Hi All,
I did DESeq2 on my set of samples and I got only two DE genes. When I checked I found that my samples were collected at different time points and in PCA a prominent batch effect is shown. So, I included a batch in my design
ddsHTSeq <- DESeqDataSetFromHTSeqCount(sampleTable = sampleTable,
directory = directory,
design= ~ batch + condition)
where batch is batch [1] 1 2 3 1 2 3 Levels: 1 2 3
I get 15 DE genes after including design. So far all good.
But then I read another post where we can adjust the batch effect using 'SVA' and I tried it also. See below:
dat <- counts(dds, normalized = TRUE)
idx <- rowMeans(dat) > 1
dat <- dat[idx, ]
mod <- model.matrix(~ condition, colData(dds))

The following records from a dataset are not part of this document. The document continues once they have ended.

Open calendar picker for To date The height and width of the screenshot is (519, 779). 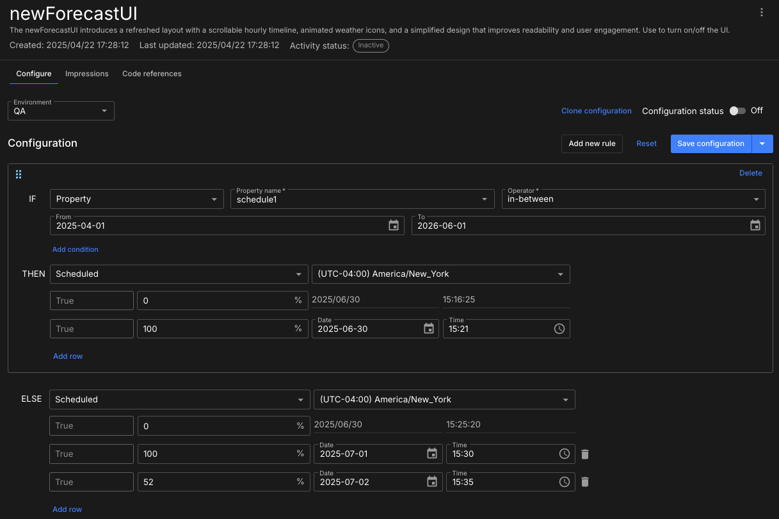tap(755, 226)
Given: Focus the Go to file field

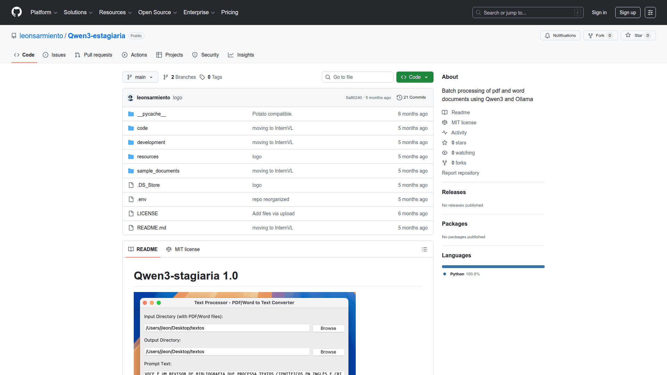Looking at the screenshot, I should [358, 77].
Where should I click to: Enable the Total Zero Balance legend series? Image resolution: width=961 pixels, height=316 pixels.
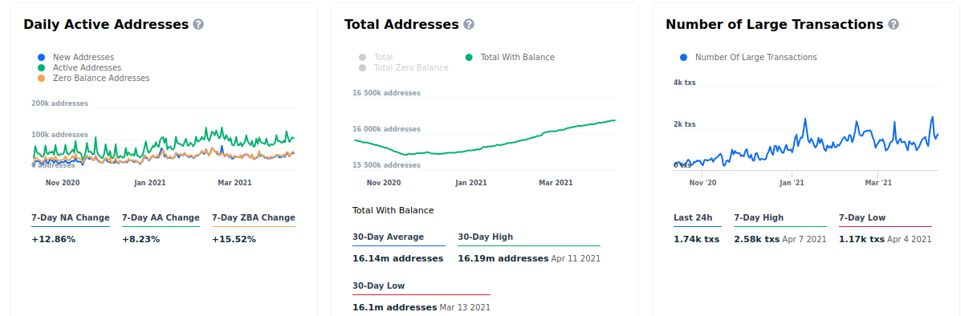[x=404, y=68]
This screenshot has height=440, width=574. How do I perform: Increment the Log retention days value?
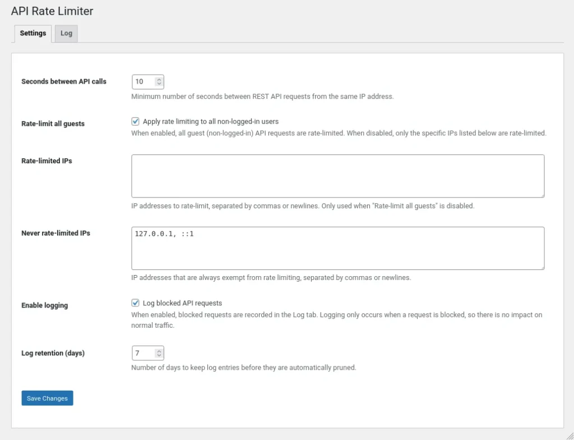(x=159, y=350)
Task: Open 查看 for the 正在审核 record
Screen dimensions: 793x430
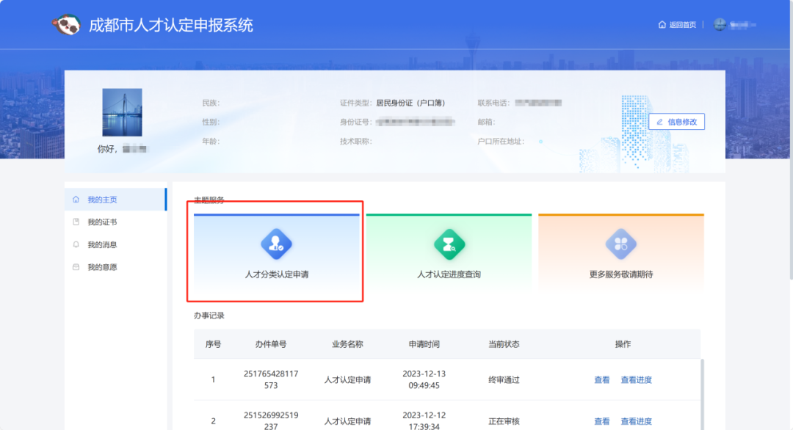Action: click(x=601, y=421)
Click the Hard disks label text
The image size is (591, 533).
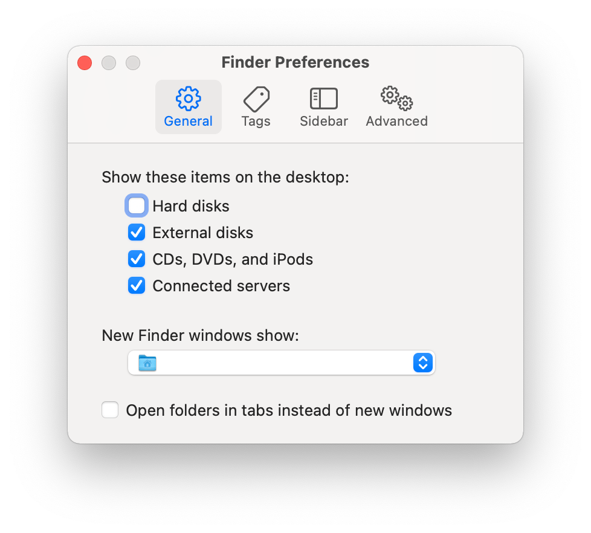click(x=191, y=206)
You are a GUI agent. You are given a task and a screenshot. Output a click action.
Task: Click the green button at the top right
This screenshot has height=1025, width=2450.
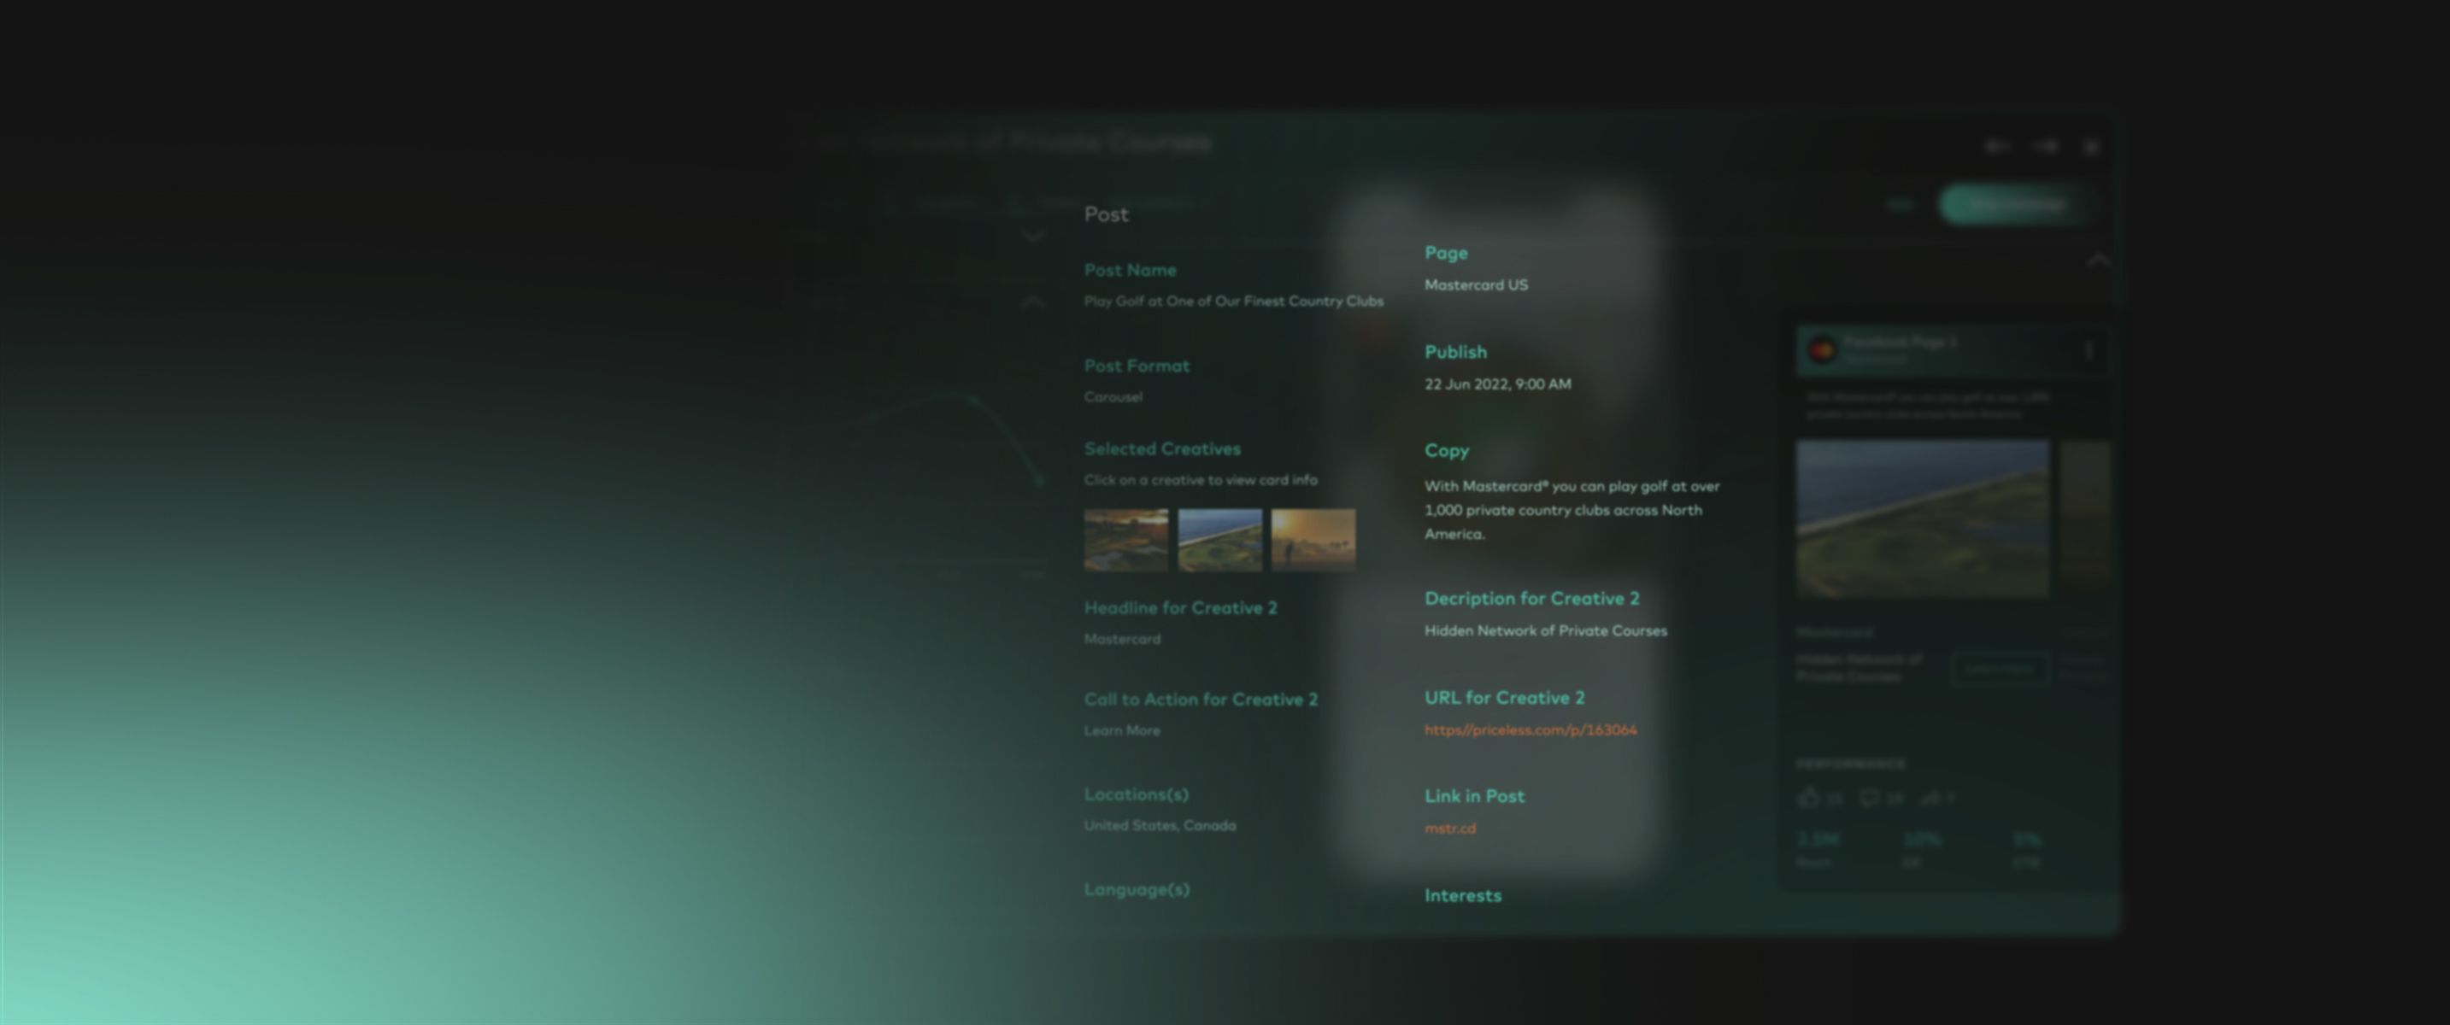2014,204
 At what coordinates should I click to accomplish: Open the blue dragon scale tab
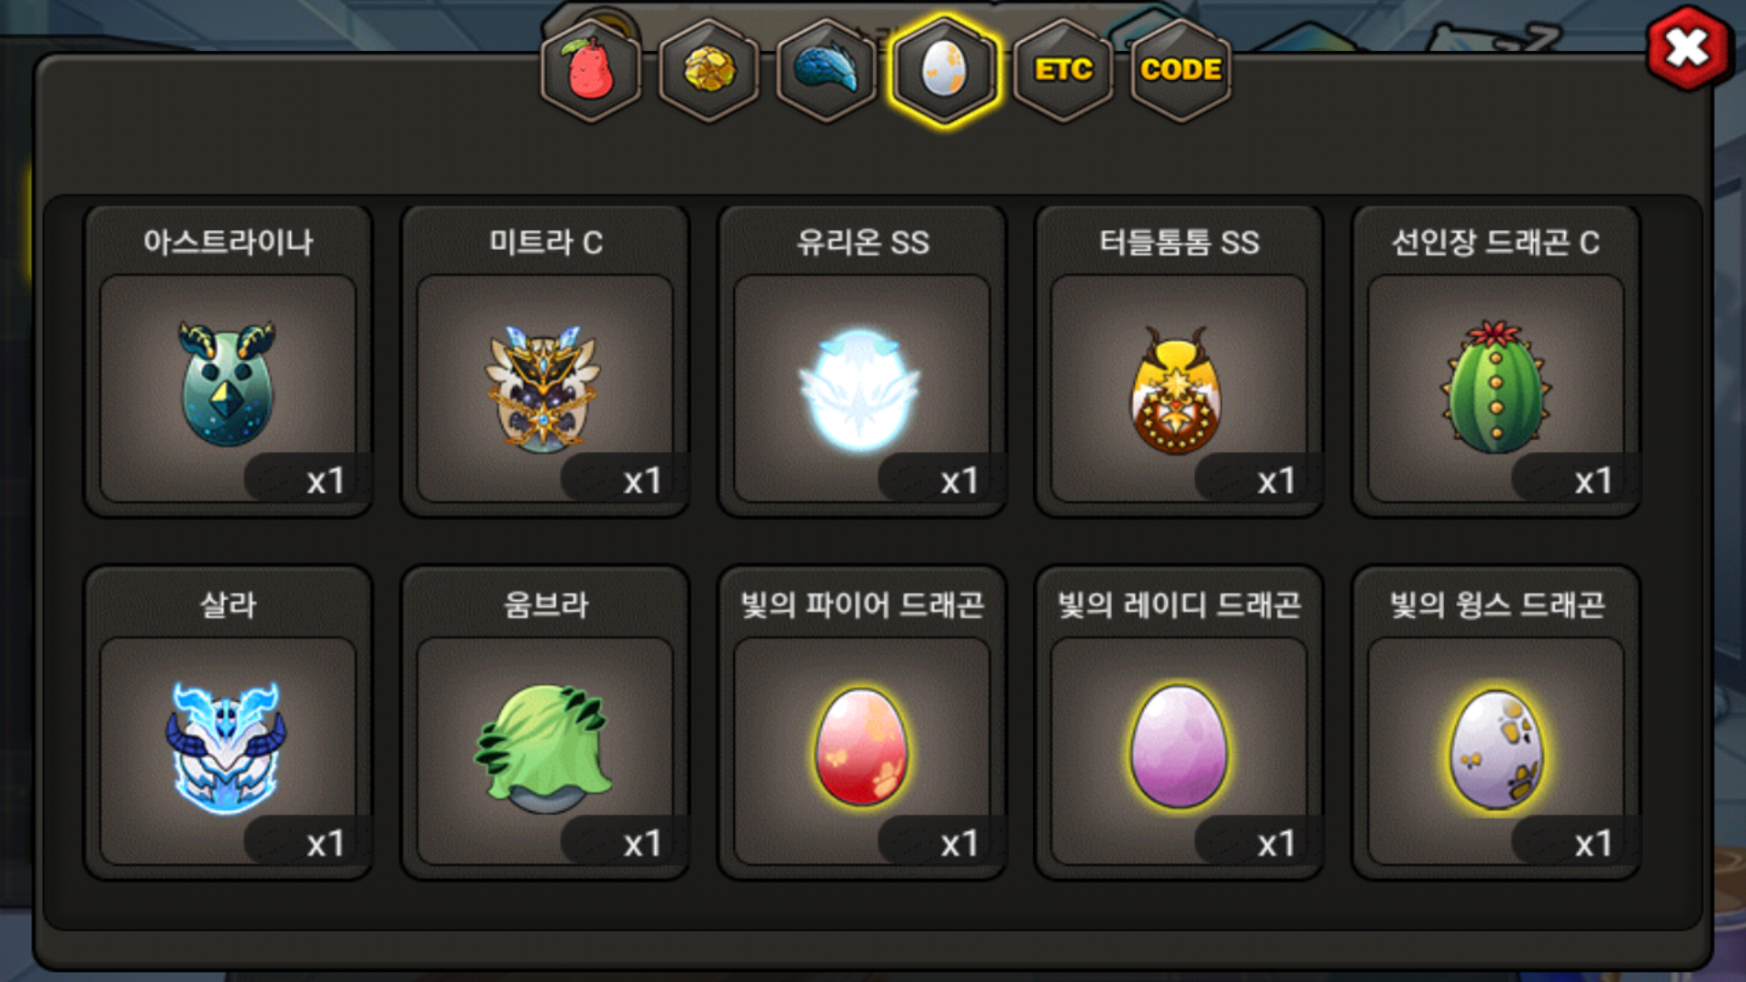[x=827, y=71]
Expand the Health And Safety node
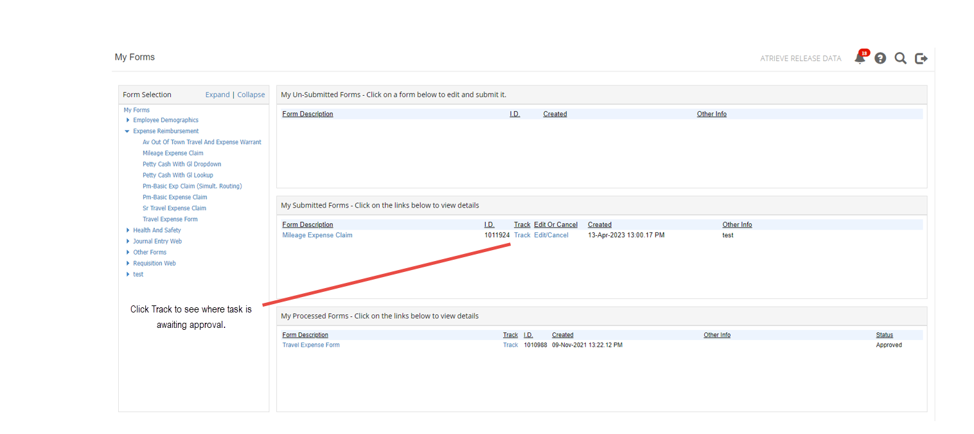The height and width of the screenshot is (434, 974). [x=128, y=230]
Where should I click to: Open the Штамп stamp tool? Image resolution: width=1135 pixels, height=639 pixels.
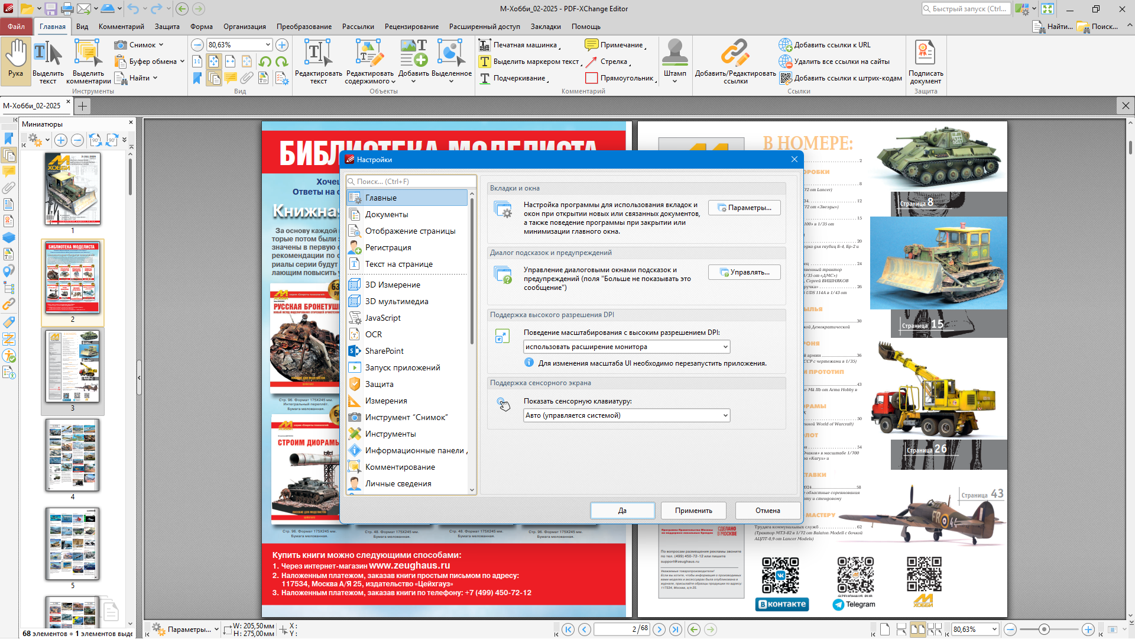[674, 54]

mod0 <- model.matrix(~ 1, colData(dds))
n.sv <- num.sv(dat,mod, method = 'leek')
n.sv
svseq <- svaseq(dat, mod, mod0, n.sv = 3)
ddssva <- dds
ddssva$SV1 <- svseq$sv[,1]
ddssva$SV2 <- svseq$sv[,2]
ddssva$SV3 <- svseq$sv[,3]
design(ddssva) <- ~ SV1 + SV2 + SV3 + condition
ddssva <- DESeq(ddssva)
resSV <- results(ddssva)
n.sv was 4 but while using 4 it throws the below error so I used 3 and it worked fine
svseq <- svaseq(dat, mod, mod0, n.sv = 4)
Number of significant surrogate variables is: 4
Iteration (out of 5 ):Error in density.default(x, adjust = adj) : 'x' contains missing values
In addition: Warning message:
In pf(fstats, df1 = (df1 - df0), df2 = (n - df1)) : NaNs produced
Using this method (sva) I am getting 51 DE genes and only 5 genes are common between this and if using batch in design. My question is that why there is a difference between the results of the two methods and which method should I use form my downstream analysis.
sessionInfo()
R version 3.5.1 (2018-07-02)
Platform: x86_64-w64-mingw32/x64 (64-bit)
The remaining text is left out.